Sometimes it can be beneficial to not only look at individual items but consider items that are frequently ordered together and slot these near each other. These are affinity based slotting policies, also known as correlated slotting. The rationale behind this policy is that it minimizes total travel time. However, as mentioned by Kofler et al., (2011), this is not always the case. It depends amongst others on the warehouse layout and the order picker routing method. Correlated slotting is first seen in the work of Frazelle and Sharp (1989) and subsequently similar methods are proposed by other researchers, such as Mantel et al., (2007) who propose order oriented slotting and Kofler et al., (2011) who introduces the pick-frequency/part-affinity (PF/PA) score which combines slotting by affinity (correlations) and slotting by pick frequency.

2.2 Dynamic slotting

Previous paragraph gave an overview of slotting policies. These policies are not necessary dynamic as items do not necessary change slots over time. However, it can occur in warehouses that flows of incoming and outgoing items are not static (Kim, 2009).
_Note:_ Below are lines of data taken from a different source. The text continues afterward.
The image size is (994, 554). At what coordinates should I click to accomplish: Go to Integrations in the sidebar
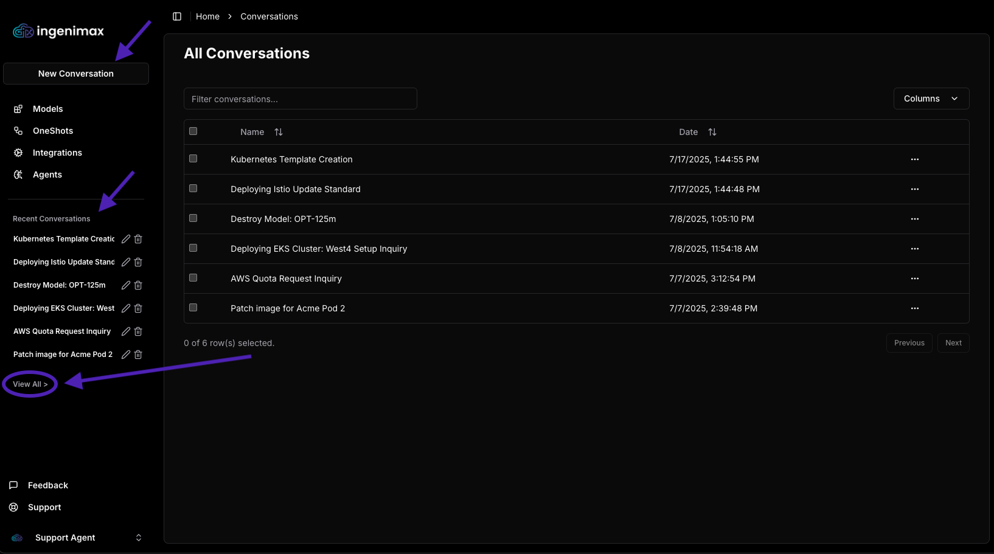[x=57, y=153]
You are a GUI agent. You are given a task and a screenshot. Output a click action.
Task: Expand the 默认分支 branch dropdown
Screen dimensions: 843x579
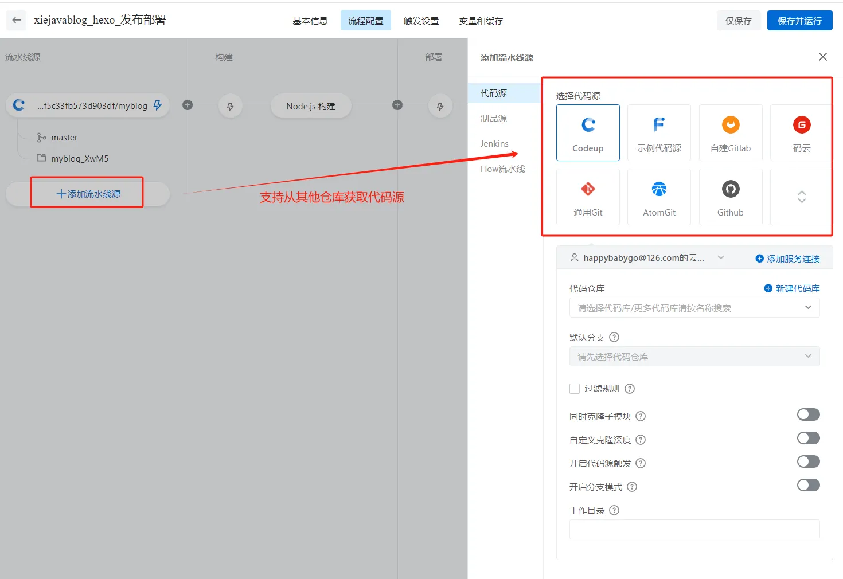(694, 356)
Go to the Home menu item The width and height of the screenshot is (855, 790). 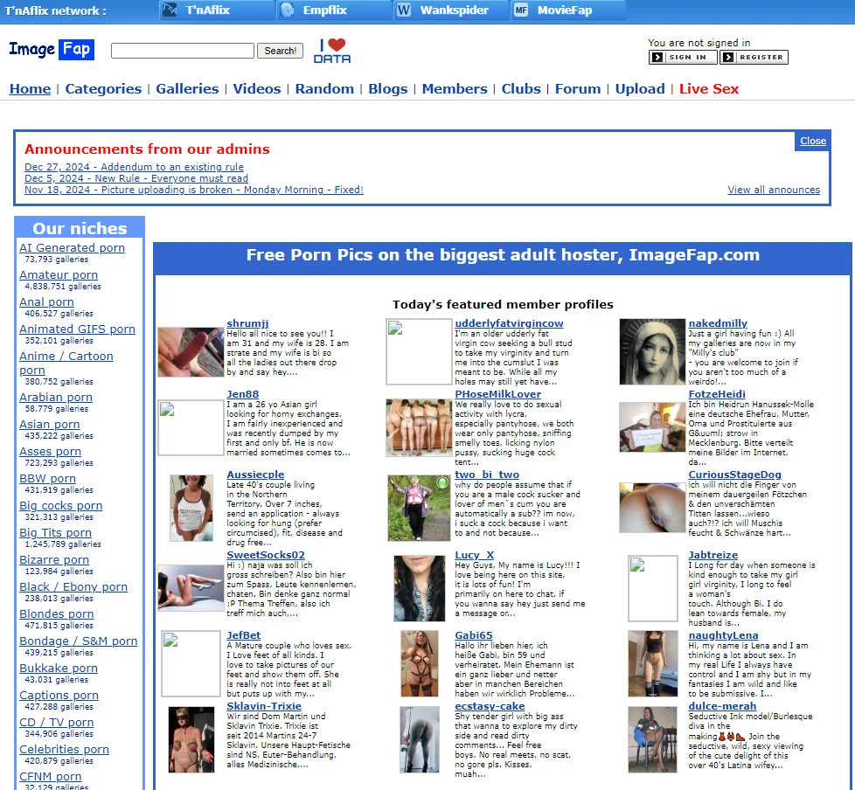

This means that patterns of item flows change periodically due to factors such as lifecycle, seasonality, turnover rate, pricing/marketing plans and promotions (Gu et al., 2007; WERC, 2007; Kim and Smith, 2012). When facing this dynamic demand state, it becomes necessary to regularly re-slot items in a warehouse. This is done to ensure that the quality of slotting does not decline over time, as demand volatility greatly affects slotting (Kim, 2009; Kofler et al., 2015).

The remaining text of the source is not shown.